Jovem 2020: Conheça a geração que nasceu no ano 2000

Jovem 2020: Conheça a geração que nasceu no ano 2000

Série de reportagens especiais mostra jovens com histórias e planos diferentes, mas que têm em comum o ano 2000 na data de nascimento. Aos 20 anos, esses brasileiros chegam à vida adulta com novas visões e comportamentos. Conheça o que alguns deles pensam sobre educação, trabalho, internet, ativismo e comportamento.

No primeiro dia de 2020, o Jornal Hoje inicia uma série de reportagens especiais sobre o jovem que nasceu no ano 2000 e que, claro, completa 20 anos este ano. É o brasileiro que chega agora à vida adulta, ao mercado de trabalho e chega em um momento de crise econômica e de altas taxas de desemprego. É a chamada geração Z.

Maria Luiza Schubert foi uma das primeiras bebês a nascer na cidade de São Paulo, exatamente a meia-noite. “Fiz uma tatuagem com o horário do meu nascimento.

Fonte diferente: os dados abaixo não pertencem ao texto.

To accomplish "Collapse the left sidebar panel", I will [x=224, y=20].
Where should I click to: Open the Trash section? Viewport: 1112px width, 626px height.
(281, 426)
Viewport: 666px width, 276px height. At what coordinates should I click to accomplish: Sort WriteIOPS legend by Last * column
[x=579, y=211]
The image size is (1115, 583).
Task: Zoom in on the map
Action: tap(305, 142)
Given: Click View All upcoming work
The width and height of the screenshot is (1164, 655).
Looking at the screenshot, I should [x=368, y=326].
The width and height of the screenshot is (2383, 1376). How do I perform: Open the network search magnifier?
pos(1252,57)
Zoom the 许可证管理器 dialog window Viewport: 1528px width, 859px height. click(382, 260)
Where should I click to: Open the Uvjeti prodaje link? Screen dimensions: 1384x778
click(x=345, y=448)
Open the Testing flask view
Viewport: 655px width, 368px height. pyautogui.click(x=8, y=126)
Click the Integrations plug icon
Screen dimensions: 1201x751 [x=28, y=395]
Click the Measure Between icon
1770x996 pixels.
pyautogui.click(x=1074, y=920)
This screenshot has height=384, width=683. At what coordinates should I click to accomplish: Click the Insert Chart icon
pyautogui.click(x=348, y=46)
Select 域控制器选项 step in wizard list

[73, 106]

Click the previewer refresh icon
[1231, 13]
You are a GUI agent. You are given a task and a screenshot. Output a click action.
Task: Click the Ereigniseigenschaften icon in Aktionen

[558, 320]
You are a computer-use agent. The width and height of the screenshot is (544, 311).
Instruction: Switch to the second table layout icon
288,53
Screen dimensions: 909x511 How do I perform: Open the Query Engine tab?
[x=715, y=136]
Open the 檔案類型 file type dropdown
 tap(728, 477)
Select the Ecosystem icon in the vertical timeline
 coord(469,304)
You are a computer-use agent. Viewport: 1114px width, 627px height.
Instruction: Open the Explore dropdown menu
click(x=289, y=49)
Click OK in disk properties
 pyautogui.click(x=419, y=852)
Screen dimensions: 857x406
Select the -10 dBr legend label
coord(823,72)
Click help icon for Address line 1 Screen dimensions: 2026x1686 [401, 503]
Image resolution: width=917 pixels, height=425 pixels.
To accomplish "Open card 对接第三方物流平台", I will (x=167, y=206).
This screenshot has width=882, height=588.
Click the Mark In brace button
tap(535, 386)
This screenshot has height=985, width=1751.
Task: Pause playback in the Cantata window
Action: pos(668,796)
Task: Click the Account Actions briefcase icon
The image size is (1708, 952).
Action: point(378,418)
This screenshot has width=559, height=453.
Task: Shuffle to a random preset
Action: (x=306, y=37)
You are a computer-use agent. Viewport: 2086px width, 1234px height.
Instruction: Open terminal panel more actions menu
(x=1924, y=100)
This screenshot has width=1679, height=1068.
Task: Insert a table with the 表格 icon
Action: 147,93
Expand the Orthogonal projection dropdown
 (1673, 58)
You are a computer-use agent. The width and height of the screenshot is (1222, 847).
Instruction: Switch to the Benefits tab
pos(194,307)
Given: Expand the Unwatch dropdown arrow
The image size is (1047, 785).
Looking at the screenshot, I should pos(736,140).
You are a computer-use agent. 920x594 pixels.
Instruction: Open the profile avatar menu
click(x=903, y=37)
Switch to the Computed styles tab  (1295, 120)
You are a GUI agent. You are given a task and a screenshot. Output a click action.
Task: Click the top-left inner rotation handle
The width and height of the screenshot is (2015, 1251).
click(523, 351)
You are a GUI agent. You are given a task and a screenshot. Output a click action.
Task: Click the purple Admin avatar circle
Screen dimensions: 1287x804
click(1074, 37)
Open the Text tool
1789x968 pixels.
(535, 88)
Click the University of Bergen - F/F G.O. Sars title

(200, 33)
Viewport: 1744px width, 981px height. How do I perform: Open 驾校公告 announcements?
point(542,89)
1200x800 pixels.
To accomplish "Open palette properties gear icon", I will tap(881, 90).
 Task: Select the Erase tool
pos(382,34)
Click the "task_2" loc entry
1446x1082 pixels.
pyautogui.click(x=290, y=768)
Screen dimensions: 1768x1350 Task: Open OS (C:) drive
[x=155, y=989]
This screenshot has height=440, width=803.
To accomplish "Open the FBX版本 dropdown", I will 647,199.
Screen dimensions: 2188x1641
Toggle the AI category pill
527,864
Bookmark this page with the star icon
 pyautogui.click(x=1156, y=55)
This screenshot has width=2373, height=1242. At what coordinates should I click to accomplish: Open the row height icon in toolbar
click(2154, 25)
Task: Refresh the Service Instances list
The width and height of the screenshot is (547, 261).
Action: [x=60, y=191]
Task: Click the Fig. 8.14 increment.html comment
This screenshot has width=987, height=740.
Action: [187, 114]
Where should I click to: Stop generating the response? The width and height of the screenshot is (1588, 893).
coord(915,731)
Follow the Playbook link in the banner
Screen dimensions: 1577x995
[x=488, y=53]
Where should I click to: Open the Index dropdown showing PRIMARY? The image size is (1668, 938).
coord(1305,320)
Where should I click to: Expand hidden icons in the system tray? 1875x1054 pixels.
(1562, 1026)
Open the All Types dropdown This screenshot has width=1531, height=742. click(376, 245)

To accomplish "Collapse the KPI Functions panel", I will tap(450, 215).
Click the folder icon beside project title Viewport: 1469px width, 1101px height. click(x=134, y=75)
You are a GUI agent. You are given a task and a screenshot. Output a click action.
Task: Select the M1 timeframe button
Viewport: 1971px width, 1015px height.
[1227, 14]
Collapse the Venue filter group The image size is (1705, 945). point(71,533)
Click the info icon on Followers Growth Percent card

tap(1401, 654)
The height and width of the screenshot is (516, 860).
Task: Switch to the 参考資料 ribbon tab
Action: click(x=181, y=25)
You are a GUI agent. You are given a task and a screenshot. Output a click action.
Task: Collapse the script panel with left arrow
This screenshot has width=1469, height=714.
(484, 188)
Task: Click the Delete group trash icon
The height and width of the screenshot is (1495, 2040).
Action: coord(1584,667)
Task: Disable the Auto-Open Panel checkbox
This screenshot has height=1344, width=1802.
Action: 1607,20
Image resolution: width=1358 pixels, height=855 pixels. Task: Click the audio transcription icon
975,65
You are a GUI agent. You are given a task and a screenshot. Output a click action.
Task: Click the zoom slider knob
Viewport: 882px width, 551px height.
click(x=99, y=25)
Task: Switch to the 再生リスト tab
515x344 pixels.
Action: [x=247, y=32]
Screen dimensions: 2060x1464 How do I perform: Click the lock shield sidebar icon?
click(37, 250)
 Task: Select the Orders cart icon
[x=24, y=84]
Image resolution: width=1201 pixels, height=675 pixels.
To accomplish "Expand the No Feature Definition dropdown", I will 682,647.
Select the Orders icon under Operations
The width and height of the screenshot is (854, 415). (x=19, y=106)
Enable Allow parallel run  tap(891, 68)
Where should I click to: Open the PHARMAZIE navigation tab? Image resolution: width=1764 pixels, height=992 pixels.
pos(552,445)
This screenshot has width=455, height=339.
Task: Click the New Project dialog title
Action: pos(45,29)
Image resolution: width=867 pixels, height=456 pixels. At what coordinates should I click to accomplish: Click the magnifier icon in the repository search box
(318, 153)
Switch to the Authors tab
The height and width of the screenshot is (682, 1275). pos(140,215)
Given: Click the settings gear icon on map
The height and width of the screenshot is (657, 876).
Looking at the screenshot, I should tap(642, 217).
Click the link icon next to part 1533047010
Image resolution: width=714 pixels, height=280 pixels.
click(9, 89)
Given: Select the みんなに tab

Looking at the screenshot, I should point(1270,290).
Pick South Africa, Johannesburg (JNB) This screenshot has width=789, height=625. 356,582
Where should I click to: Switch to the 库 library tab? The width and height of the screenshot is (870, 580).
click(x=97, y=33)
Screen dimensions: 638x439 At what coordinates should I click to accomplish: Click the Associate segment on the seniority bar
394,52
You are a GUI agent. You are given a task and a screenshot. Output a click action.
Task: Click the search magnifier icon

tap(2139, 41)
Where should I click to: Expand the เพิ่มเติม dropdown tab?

Pra mim, tem essa simbologia de recomeço, de tentar de novo, de melhorar. Então, como foi um horário bonitinho, bem certinho, fiz a tatuagem”, conta.

A Maria Luiza de 2020 está em Niterói, estuda farmácia, na Universidade Federal Fluminense e mora em uma república: “No começo, a mudança foi bem difícil. Vir pra cá, sair da asa dos pais. No quesito comida é horrível, porque não tem a comida da minha mãe. Mas tirando esses quesitos de saudade e eu começar a ter que me virar, é tranquilo”.

O namorado também ficou a mais de 400 quilômetros de distância. A tecnologia ajuda. “Eu acho que é bem diferente das relações mais antigas, justamente por isso, tenho ajuda da internet. Também tem mais liberdade, cada um tem sua vida, não ser dependente. Ele vai pro rolê dele, eu vou pro meu e é isso”.

E pro futuro? Comprar carro, casa? Que nada! A Luiza quer é correr o mundo: “Eu quero estar estável financeiramente pra conseguir viajar bastante, porque eu gosto muito de viajar. E quero estar trabalhando no que eu gosto”.

Estabilidade financeira e prazer no trabalho são anseios muito citados em pesquisas pelos jovens da chamada geração Z. “É uma geração que até mostra uma certa angústia, porque por um lado tem esse desejo de uma certa estabilidade e, por outro lado, quando se olha pra estrutura de trabalho, a gente não tem a menor ideia de como vai ser daqui a 20 anos. O pessoal está lá fazendo faculdade, estudando no colégio, sem saber o que esse mundo do trabalho vai oferecer pra eles”, afirma Tracy Francis, líder de consumo da consultoria McKinsey.

“São cerca de milhões de jovens desempregados e eu não queria fazer parte dessa estatística”, diz Kevin Souza Melo, que também nasceu no ano 2000. No ano que Kevin nasceu, o desemprego também era uma preocupação, mas por outro lado a internet já trazia alguma facilidade na hora de arrumar emprego. E a internet mudou mesmo foi a vida, nessa geração, de nativos digitais, que não conhecem o mundo real sem o virtual, na palma da mão.

“É uma geração que não permite ser definida, não quer ser rotulado, não quer que você defina quem que é, cada pessoa vai compondo sua identidade através de várias referências”, explica Tracy.

“Tem uma pressão muito grande que a gente tem que escolher a coisa certa e seguir, só que eu não acredito nisso. Eu acredito que a gente precisa tentar e ir se descobrindo”, diz Catharine Martins da Silva, outra jovem nascida em 2000.

Na relação com o consumo, a geração “20 em 2020” também pensa diferente. “É a mudança da ideia de possessão para acesso. Não quero mais ter posse de um ativo, de um bem, eu quero ter acesso. Então, se começa a ver redes de produtos compartilhados, segunda mão, esse tipo de coisa”, explica Tracy.

“Por que eu vou comprar daquela empresa se ela está se comportando de uma forma que não cabe na atualidade ou dentro de alguns temas daquela geração? Pra mim, essa talvez seja a geração mais consciente de que consumo é poder. Acho que é um jovem mais consciente sobre o coletivo, sobre tudo que está acontecendo no entorno e que promove e que quer promover mudanças reais”, afirma Isabela Ventura, especialista em marketing de influência.

Consumo consciente, compartilhamento de ideias. A internet que muitas vezes isola, no mundo virtual, também pode mobilizar. “Dá pra gente se conectar com pessoas que a gente nem imaginaria falar, nem imaginaria conhecer e que tem as mesmas ideias, que gosta das mesmas coisas”, diz Maria Luiza.